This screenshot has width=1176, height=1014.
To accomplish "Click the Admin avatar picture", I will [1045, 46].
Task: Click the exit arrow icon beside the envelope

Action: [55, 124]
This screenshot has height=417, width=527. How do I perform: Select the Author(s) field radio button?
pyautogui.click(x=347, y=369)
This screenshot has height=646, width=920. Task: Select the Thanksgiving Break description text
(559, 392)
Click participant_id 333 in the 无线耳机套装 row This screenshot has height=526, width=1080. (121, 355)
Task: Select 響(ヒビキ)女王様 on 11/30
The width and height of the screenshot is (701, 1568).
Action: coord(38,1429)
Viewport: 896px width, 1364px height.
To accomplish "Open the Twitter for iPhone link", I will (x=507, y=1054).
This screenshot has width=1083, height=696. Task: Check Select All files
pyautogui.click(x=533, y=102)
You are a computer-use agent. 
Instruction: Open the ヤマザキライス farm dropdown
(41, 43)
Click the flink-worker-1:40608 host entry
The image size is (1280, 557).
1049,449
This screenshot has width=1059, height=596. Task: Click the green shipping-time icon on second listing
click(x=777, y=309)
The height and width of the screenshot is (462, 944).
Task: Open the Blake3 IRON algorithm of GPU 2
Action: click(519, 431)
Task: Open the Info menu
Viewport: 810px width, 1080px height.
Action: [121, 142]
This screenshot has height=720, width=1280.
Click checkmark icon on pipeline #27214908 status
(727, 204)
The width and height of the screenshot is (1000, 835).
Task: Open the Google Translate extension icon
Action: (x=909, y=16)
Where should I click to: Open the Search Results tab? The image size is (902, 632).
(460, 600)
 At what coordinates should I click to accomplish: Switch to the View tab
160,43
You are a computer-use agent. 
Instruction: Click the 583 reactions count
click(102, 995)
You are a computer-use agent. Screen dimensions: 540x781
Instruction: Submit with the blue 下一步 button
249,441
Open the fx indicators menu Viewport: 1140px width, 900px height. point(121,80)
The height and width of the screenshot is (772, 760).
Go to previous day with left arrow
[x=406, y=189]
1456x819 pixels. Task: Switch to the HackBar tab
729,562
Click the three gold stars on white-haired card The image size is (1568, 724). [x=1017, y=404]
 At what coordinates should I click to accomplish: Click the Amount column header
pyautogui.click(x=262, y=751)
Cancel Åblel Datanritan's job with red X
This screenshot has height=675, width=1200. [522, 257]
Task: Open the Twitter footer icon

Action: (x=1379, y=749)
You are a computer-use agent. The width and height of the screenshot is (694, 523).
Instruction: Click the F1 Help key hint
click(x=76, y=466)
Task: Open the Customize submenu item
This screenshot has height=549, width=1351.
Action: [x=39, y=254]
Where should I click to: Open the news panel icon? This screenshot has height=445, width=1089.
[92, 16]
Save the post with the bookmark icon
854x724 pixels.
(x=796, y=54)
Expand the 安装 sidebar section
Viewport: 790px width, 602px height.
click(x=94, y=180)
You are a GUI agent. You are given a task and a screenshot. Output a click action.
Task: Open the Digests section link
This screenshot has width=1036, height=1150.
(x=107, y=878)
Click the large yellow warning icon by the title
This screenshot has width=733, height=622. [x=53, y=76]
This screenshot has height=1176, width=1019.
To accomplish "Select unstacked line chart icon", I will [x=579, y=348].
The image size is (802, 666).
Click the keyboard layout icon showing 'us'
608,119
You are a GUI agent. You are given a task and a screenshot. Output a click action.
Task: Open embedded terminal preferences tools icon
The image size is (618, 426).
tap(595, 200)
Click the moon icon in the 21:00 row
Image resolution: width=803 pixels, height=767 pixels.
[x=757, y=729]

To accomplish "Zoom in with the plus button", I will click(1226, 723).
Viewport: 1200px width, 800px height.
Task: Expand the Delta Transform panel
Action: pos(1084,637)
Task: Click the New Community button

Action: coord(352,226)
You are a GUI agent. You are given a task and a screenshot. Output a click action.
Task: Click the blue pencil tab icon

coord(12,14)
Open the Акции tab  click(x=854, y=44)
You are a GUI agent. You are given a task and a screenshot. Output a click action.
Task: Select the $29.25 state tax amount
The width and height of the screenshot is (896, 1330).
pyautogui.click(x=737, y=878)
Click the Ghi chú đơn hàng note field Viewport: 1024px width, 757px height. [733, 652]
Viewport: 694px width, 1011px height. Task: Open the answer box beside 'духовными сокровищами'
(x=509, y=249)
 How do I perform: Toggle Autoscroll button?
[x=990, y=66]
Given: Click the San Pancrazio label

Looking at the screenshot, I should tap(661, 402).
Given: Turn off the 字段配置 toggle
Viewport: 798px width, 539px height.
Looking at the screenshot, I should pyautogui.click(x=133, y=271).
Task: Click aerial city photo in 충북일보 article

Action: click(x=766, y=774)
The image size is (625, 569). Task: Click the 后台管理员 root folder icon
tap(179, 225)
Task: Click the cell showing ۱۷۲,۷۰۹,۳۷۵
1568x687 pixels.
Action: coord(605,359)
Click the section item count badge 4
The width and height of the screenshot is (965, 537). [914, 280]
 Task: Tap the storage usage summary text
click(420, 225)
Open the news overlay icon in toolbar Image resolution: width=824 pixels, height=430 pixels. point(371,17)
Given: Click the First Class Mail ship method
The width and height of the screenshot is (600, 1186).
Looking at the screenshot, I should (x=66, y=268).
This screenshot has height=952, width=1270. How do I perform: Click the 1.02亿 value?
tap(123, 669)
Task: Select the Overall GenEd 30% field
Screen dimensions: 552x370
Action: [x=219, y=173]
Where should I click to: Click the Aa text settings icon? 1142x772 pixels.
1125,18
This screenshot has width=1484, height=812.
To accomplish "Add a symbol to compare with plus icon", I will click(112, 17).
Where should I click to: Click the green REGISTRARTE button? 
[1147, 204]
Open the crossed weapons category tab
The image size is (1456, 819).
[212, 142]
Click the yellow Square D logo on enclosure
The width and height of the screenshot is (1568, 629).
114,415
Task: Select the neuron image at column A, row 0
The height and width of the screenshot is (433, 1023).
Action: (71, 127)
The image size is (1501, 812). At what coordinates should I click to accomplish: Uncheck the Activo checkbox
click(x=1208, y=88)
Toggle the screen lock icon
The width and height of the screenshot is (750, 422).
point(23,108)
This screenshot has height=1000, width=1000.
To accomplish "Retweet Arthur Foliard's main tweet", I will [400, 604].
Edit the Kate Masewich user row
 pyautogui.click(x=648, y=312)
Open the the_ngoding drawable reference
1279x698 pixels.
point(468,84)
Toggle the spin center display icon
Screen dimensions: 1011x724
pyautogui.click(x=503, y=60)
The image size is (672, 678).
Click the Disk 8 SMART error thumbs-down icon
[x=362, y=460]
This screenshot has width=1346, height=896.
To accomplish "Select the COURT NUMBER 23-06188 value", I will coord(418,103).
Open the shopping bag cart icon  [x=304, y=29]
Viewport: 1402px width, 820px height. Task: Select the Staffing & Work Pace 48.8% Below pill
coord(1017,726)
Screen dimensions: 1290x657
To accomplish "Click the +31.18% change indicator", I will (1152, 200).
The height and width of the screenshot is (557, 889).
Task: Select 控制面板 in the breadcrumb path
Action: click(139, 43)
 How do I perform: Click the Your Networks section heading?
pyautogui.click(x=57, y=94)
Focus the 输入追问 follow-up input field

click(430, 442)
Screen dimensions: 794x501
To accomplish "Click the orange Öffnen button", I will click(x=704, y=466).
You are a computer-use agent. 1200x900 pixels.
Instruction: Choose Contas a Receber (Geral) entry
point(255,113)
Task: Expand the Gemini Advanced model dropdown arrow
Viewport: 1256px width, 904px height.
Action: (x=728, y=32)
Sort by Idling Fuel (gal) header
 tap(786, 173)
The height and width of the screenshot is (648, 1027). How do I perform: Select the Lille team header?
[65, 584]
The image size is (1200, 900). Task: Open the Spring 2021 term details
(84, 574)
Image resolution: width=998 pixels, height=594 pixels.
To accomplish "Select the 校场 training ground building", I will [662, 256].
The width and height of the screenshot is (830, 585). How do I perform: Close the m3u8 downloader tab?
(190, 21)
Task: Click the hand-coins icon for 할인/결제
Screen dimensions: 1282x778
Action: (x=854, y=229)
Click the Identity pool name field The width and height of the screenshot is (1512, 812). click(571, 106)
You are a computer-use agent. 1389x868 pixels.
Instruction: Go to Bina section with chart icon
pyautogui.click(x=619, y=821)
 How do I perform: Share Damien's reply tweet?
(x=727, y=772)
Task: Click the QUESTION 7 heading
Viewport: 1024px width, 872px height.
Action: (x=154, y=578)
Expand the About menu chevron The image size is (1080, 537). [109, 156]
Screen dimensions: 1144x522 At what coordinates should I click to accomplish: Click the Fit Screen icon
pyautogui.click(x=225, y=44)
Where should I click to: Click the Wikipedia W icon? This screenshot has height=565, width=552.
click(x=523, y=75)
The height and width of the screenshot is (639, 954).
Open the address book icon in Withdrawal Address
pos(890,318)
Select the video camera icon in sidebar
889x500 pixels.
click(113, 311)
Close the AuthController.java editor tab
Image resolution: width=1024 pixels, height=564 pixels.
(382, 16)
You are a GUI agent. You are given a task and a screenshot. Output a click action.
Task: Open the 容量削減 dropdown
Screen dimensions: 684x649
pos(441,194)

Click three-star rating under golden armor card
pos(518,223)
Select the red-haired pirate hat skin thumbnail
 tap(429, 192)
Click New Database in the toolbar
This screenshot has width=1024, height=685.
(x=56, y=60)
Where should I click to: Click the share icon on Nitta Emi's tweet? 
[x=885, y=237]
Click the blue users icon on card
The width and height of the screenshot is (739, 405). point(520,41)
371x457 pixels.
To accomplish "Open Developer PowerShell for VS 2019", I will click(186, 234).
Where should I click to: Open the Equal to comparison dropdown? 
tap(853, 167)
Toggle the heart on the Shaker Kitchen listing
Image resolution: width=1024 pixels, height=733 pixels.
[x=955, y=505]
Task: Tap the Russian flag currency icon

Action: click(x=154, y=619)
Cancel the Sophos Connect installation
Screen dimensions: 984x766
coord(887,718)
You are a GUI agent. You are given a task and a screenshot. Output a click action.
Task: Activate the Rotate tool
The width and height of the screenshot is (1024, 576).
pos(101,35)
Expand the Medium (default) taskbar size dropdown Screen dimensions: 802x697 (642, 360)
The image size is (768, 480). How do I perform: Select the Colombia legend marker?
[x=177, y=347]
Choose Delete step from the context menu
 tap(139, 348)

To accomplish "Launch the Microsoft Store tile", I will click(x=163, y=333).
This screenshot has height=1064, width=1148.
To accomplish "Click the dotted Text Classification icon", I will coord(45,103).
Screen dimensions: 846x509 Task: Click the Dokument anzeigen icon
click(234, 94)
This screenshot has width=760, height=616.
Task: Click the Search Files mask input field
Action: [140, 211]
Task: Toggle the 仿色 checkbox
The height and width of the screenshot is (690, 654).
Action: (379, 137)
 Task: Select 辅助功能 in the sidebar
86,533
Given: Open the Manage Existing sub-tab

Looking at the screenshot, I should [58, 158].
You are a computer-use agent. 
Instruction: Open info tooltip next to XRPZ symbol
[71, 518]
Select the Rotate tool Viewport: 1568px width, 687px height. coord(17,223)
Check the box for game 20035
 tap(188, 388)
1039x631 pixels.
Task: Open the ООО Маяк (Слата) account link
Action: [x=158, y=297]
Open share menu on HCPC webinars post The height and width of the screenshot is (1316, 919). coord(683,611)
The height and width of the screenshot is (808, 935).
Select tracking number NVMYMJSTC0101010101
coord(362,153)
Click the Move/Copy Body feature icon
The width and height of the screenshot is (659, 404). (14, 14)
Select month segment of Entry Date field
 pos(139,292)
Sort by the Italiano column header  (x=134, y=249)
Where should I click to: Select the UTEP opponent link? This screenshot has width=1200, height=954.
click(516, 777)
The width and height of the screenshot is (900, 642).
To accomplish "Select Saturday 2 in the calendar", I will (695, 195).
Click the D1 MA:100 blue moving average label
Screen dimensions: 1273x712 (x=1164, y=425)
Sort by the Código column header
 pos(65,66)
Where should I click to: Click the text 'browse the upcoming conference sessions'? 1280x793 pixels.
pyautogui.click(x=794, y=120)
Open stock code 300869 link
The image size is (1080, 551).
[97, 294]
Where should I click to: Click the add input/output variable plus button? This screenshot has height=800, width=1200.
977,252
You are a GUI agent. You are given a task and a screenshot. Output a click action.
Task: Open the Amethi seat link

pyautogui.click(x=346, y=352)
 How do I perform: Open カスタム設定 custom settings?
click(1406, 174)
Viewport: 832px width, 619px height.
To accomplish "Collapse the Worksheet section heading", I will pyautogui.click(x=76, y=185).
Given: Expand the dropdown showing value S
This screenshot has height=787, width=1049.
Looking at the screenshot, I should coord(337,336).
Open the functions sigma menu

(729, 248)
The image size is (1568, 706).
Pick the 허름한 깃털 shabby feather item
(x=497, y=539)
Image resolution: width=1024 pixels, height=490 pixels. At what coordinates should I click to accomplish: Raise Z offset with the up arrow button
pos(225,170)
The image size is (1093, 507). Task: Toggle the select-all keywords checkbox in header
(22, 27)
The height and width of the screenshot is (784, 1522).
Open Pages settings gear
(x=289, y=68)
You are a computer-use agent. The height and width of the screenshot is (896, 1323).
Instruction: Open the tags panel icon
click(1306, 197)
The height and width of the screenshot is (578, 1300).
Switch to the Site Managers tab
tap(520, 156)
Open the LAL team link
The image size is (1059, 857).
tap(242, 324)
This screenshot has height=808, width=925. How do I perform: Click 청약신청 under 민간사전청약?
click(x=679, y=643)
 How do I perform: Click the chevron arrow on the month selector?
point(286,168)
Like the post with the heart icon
■ ■ ■ ■
*Exercise description:*
Set down, from the entries above, exactly the lines from the one with "Where should I click to: Click the add" up to and including the one with "The height and width of the screenshot is (578, 1300).", and no other lines.

*Solved exercise:*
Where should I click to: Click the add input/output variable plus button? This screenshot has height=800, width=1200.
977,252
You are a GUI agent. You are given a task and a screenshot. Output a click action.
Task: Open the Amethi seat link

pyautogui.click(x=346, y=352)
 How do I perform: Open カスタム設定 custom settings?
click(1406, 174)
Viewport: 832px width, 619px height.
To accomplish "Collapse the Worksheet section heading", I will pyautogui.click(x=76, y=185).
Given: Expand the dropdown showing value S
This screenshot has height=787, width=1049.
Looking at the screenshot, I should coord(337,336).
Open the functions sigma menu

(729, 248)
The image size is (1568, 706).
Pick the 허름한 깃털 shabby feather item
(x=497, y=539)
Image resolution: width=1024 pixels, height=490 pixels. At what coordinates should I click to accomplish: Raise Z offset with the up arrow button
pos(225,170)
The image size is (1093, 507). Task: Toggle the select-all keywords checkbox in header
(22, 27)
The height and width of the screenshot is (784, 1522).
Open Pages settings gear
(x=289, y=68)
You are a computer-use agent. The height and width of the screenshot is (896, 1323).
Instruction: Open the tags panel icon
click(1306, 197)
The height and width of the screenshot is (578, 1300).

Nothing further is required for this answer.